Expert commends ‘comprehensive’ poker senate bill

Online gambling

A leading commentator on the US online gambling industry has backed plans for changes to the rules governing the game across the pond.

Governors and senate representatives met this month to discuss changes to the Unlawful Internet Gambling Enforcement Act and the Indian Gaming Regulatory Act.

Among the changes proposed, were calls from Representative Joe Barton for the introduction of a new regulatory framework for playing online poker in the United States.

And while changes remain some way off becoming a reality, leading US-based industry expert Maurice Verstandig believes that the meeting yielded plenty of positives for gaming.

In particular, Mr Verstandig was in favour of the changes that would seen the online poker industry governed and viewed as something independent of the wider gaming community.

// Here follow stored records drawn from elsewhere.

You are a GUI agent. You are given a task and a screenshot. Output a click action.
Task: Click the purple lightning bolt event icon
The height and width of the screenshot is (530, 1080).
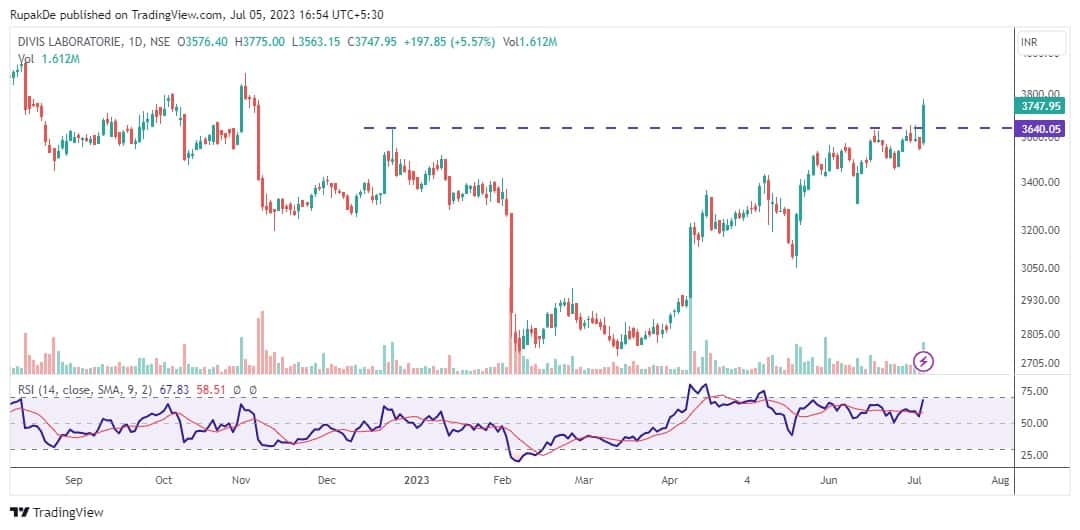tap(925, 360)
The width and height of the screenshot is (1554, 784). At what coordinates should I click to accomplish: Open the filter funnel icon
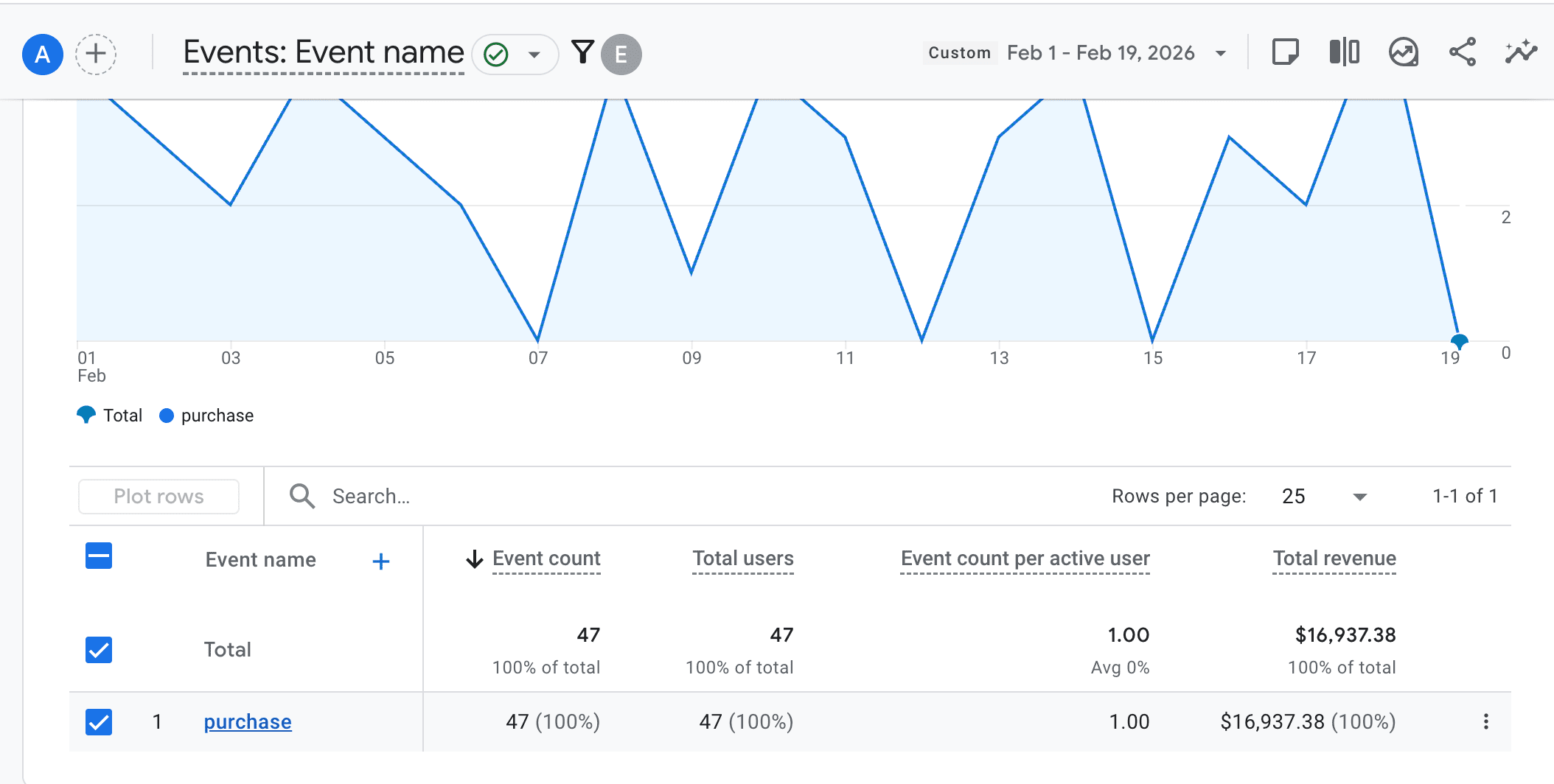point(582,52)
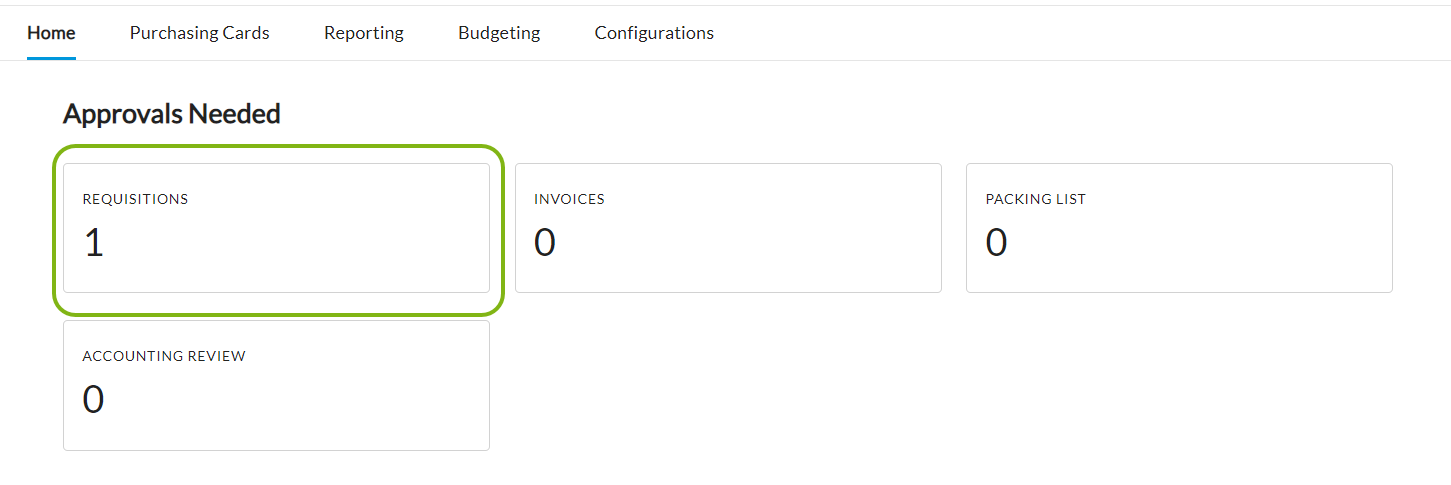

The legislation provides for a well-mandated Office of Internet Poker Oversight to work with various collateral federal, state and Native American authorities to license – and oversee – a new cache of card rooms with servers based in the United States”, he said.

Despite the potential for progress, he was quick to warn that, with much still debate, plenty of obstacles still remained, with poker’s main issue coming in the distinction of the game from standard casino gaming.

He said: “The bill hinges on the collateral theories that poker pits players against one another, in lieu of a hedge-bearing house, and that skill predominates over any sample size of sufficient breadth”.

Mr Verstandig noted that it was crucial that draft legislation was used for “rhetorical persuasion” to help lawmakers recognise the way poker has changed since the dawn of the internet.

Despite this, the US poker expert welcomed the proposed punishments that would be levied against anyone operating online gaming platforms without a license.

These changes include potential prison terms of up to five years and a variety of either penal fines or monetary forfeitures.

There was less support for the “boilerplate social welfare language” of the new legislation though, with Barton viewed as guilty of pointing to concerns over underage payers and problem gamblers, as chief problem – something Mr Verstandig was uneasy with.

And while he remains positive about the overall assessments, the poker industry expert questioned just whether progress would be made on these particular issues in the near future.

The comments come a day after the American Gaming Association called on the US government to loosen the rules surrounding online poker, rather than gaming as a whole.